We find Holan's claim laughable.

We often see PolitiFact's readers expressing their confusion on FaceBook. The Donald Trump presidential candidacy, predictably accompanied by PolitiFact highlighting Trump's PolitiFact "report card" offers us yet anther opportunity to survey the effects of PolitiFact's deception.
  • "65% False or Pants on Fire.
    He's a FoxNews dream candidate"
  • "admittedly, 14 is a small sample size but 0% true!"
  • "Only 14 % Mostly True ??? 86 % from Half true to Pants on Fire - FALSE !!! YES - THIS IS THE KIND OF PERSON WE NEED IN THE WHITE HOUSE."
  •  "0% true? Now, why doesn't that surprise me?"
  •  "True zero percent of the time - zero. Great word, zero. Sums up this man's essence well I think"
  • "I believe this is the worst record I've seen?"
  • "Wow 0% true"
  • "Not one single true . sounds right"
  • "Profile of a habitual LIAR !"
  • "Just what we need another republican that can't tell the truth !!"
  • "His record is better than I expected, but still perfectly abysmal."
  • "I realize that Politifact doesn't check everything politicians say, but zero percent true? That's outrageous."
  • "You'd think the GOP would disqualify him for never telling the whole truth."
  • "Zero percent "true"!"
  • "He should do well with a record like that, lol!"
  • "Not a great record in the accuracy department."
  • "Never speaks the truth!!!!"
  • "This looks like the record of a pathological liar."
Occasionally a Facebook commenter gives us hope:
People who believe these percentages are the fools. It's a well known thing called "selection bias". It refers to the FACT they have not checked every statement he has made just a very few. The percentages given are from those their [sic] selected. It's a well known way to lie about someone and is commonly used by left wing media and is meant to inflame their base to believe everything they read that agrees with their own beliefs.
"There's not a lot of reader confusion out there." Right. Sure.

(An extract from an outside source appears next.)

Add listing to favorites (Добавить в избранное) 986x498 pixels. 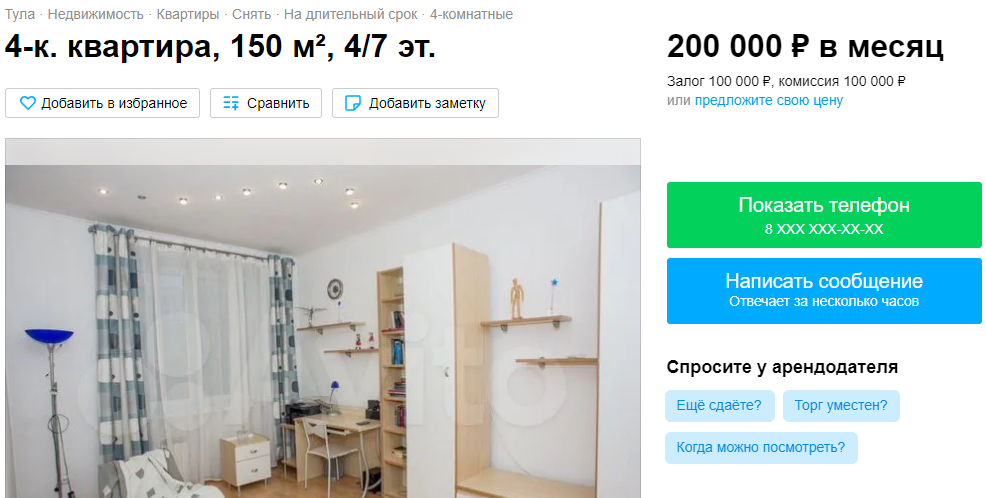click(x=102, y=103)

PolitiFact Florida tweezes Governor Scott

We've noted PolitiFact's inconsistency in judging claims narrowly or broadly, using the tag "Tweezers or Tongs" to identify our stories highlighting those inconsistencies.

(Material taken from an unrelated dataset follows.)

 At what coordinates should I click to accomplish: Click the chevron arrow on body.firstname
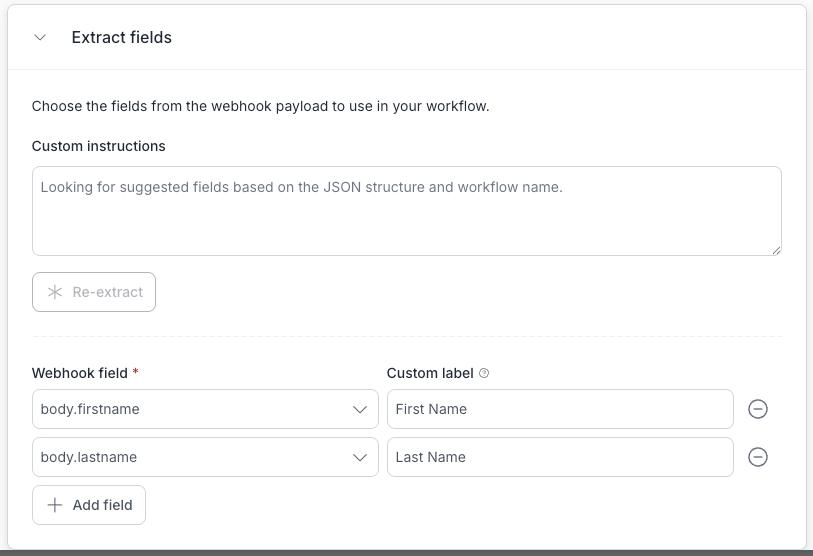click(360, 409)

Our example this time comes from PolitiFact Florida. PF Florida has looked at Florida Governor Rick Scott's claims on environmental spending, working to ensure that people do not believe Florida is spending a record amount on environmental issues generally, even if it's true that the state is spending a record amount to revitalize the Everglades and its natural springs.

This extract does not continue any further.